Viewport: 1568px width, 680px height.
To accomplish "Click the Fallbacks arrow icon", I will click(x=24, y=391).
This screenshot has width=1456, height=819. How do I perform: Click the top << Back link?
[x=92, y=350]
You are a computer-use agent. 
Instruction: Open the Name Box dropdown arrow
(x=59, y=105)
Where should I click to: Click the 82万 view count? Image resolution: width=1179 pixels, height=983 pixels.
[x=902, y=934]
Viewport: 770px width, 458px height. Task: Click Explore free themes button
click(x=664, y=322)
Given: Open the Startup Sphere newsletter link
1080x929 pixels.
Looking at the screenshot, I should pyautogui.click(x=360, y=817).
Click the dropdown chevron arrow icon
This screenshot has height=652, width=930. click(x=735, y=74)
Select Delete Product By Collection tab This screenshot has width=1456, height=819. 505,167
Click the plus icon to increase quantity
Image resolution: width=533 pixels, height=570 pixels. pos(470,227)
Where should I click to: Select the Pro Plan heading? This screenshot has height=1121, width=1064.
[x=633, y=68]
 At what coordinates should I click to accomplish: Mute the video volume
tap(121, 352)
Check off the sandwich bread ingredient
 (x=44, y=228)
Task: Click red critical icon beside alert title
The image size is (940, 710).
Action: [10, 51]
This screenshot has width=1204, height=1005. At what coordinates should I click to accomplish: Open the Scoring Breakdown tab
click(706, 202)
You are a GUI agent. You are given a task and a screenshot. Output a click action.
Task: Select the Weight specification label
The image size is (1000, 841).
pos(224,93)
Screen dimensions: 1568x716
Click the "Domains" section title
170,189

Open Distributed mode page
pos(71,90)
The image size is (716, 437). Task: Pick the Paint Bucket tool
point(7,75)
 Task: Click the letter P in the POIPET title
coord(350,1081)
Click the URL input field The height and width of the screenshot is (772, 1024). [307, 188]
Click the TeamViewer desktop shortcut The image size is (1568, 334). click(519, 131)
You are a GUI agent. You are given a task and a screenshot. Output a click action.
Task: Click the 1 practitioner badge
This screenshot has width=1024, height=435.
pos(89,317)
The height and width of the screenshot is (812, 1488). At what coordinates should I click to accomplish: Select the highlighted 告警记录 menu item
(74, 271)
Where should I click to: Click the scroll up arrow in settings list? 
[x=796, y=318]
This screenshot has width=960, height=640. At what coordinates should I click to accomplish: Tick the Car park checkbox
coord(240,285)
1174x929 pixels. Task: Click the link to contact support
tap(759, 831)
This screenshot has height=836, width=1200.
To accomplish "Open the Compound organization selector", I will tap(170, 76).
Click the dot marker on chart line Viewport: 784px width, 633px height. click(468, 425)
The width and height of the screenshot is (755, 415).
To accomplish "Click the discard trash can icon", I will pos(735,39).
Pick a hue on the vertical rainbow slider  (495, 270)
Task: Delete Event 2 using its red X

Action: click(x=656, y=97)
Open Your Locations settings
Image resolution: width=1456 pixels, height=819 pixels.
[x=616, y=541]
|---|
What to work on
Put every line above into a JSON list of strings, with one string per line and no blank lines.

Solution for this problem
[
  "Viewport: 1568px width, 680px height.",
  "To accomplish \"Click the Fallbacks arrow icon\", I will click(x=24, y=391).",
  "This screenshot has width=1456, height=819. How do I perform: Click the top << Back link?",
  "[x=92, y=350]",
  "You are a computer-use agent. ",
  "Instruction: Open the Name Box dropdown arrow",
  "(x=59, y=105)",
  "Where should I click to: Click the 82万 view count? Image resolution: width=1179 pixels, height=983 pixels.",
  "[x=902, y=934]",
  "Viewport: 770px width, 458px height. Task: Click Explore free themes button",
  "click(x=664, y=322)",
  "Given: Open the Startup Sphere newsletter link",
  "1080x929 pixels.",
  "Looking at the screenshot, I should pyautogui.click(x=360, y=817).",
  "Click the dropdown chevron arrow icon",
  "This screenshot has height=652, width=930. click(x=735, y=74)",
  "Select Delete Product By Collection tab This screenshot has width=1456, height=819. 505,167",
  "Click the plus icon to increase quantity",
  "Image resolution: width=533 pixels, height=570 pixels. pos(470,227)",
  "Where should I click to: Select the Pro Plan heading? This screenshot has height=1121, width=1064.",
  "[x=633, y=68]",
  " At what coordinates should I click to accomplish: Mute the video volume",
  "tap(121, 352)",
  "Check off the sandwich bread ingredient",
  " (x=44, y=228)",
  "Task: Click red critical icon beside alert title",
  "The image size is (940, 710).",
  "Action: [10, 51]",
  "This screenshot has width=1204, height=1005. At what coordinates should I click to accomplish: Open the Scoring Breakdown tab",
  "click(706, 202)",
  "You are a GUI agent. You are given a task and a screenshot. Output a click action.",
  "Task: Select the Weight specification label",
  "The image size is (1000, 841).",
  "pos(224,93)",
  "Screen dimensions: 1568x716",
  "Click the \"Domains\" section title",
  "170,189",
  "Open Distributed mode page",
  "pos(71,90)",
  "The image size is (716, 437). Task: Pick the Paint Bucket tool",
  "point(7,75)",
  " Task: Click the letter P in the POIPET title",
  "coord(350,1081)",
  "Click the URL input field The height and width of the screenshot is (772, 1024). [307, 188]",
  "Click the TeamViewer desktop shortcut The image size is (1568, 334). click(519, 131)",
  "You are a GUI agent. You are given a task and a screenshot. Output a click action.",
  "Task: Click the 1 practitioner badge",
  "This screenshot has width=1024, height=435.",
  "pos(89,317)",
  "The height and width of the screenshot is (812, 1488). At what coordinates should I click to accomplish: Select the highlighted 告警记录 menu item",
  "(74, 271)",
  "Where should I click to: Click the scroll up arrow in settings list? ",
  "[x=796, y=318]",
  "This screenshot has width=960, height=640. At what coordinates should I click to accomplish: Tick the Car park checkbox",
  "coord(240,285)",
  "1174x929 pixels. Task: Click the link to contact support",
  "tap(759, 831)",
  "This screenshot has height=836, width=1200.",
  "To accomplish \"Open the Compound organization selector\", I will tap(170, 76).",
  "Click the dot marker on chart line Viewport: 784px width, 633px height. click(468, 425)",
  "The width and height of the screenshot is (755, 415).",
  "To accomplish \"Click the discard trash can icon\", I will pos(735,39).",
  "Pick a hue on the vertical rainbow slider  (495, 270)",
  "Task: Delete Event 2 using its red X",
  "Action: click(x=656, y=97)",
  "Open Your Locations settings",
  "Image resolution: width=1456 pixels, height=819 pixels.",
  "[x=616, y=541]"
]